Major General Henry Balding Lewis, CBE, (May 8, 1889 – May 21, 1966) was a United States Army officer who served in the Border War, Tientsin China, World War I and World War II. He served as Adjutant General, United States Military Academy at West Point, Adjutant General 1st Infantry Division at Schofield Barracks in Hawaii. In World War II he was Adjutant General and Deputy Chief of Staff to General Omar Bradley for the 12th Army Group and later served with General Bradley in the Veterans Administration.
Henry Balding Lewis was born May 8, 1889, at Fort Wood located on Liberty Island, the site of the newly installed Statue of Liberty. He was the first child born at the hospital there, the son of Major General Edward Mann Lewis and Harriet Russell Balding. He entered the United States Military Academy in September 1909 and graduated in July 1913. He was commissioned as a Second Lieutenant of Infantry and served in World War I, and World War II rising to Deputy Chief of Staff and Adjutant General of the 12th Army Group under General Omar Bradley, the largest group ever constituted by the US Army. After the war he served with General Bradley in the Veterans Administration.

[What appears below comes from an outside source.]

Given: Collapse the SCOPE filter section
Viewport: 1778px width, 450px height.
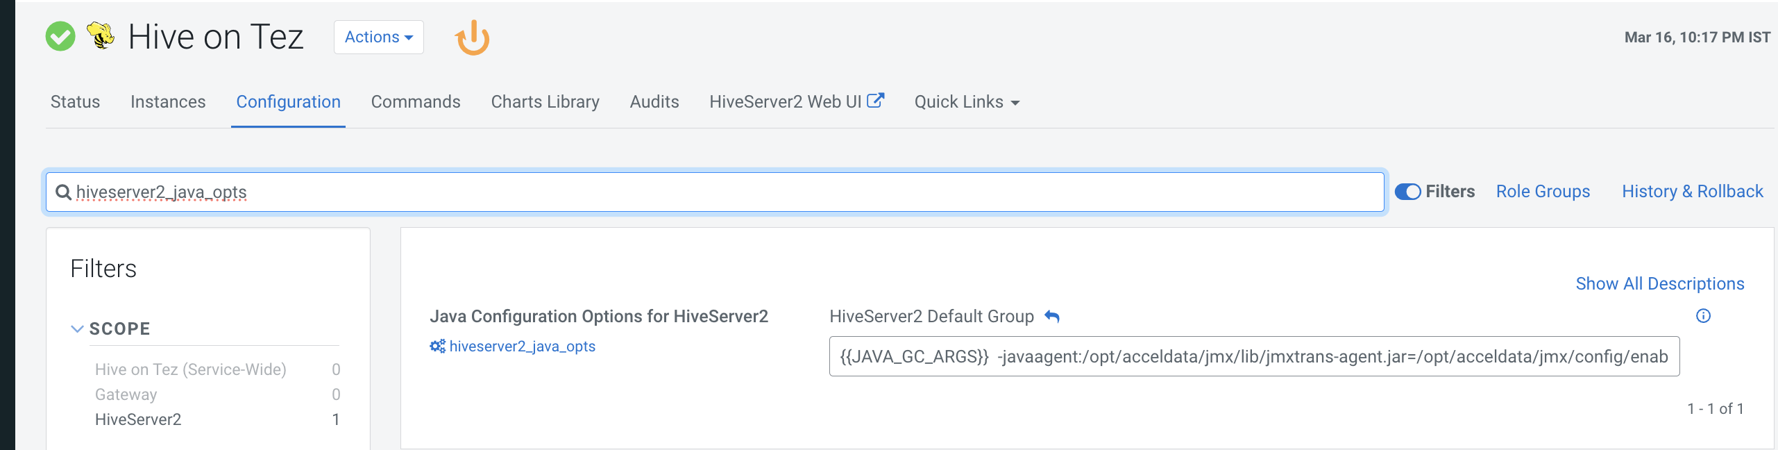Looking at the screenshot, I should click(78, 328).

Henry Balding Lewis, the son of Major General Edward Mann Lewis spent his early years with his family at The Presidio in San Francisco, Fort Huachuca in Arizona, and Chicago Illinois. Following in the footsteps of his father, he was selected to enter the United States Military Academy at West Point in 1909. His fellow classmates included Geoffrey Keyes, Paul Newgarden, Richard U. Nicholas, Charles H. Corlett, William A. McCullogh, Douglas T. Greene, Robert M. Perkins, Louis A. Craig, Carlos Brewer, William R. Schmidt, Alexander Patch, Robert L. Spragins, Francis K. Newcomer, Henry B. Cheadle and Lunsford E. Oliver. Like Crittenberger, they were all destined to become general officers.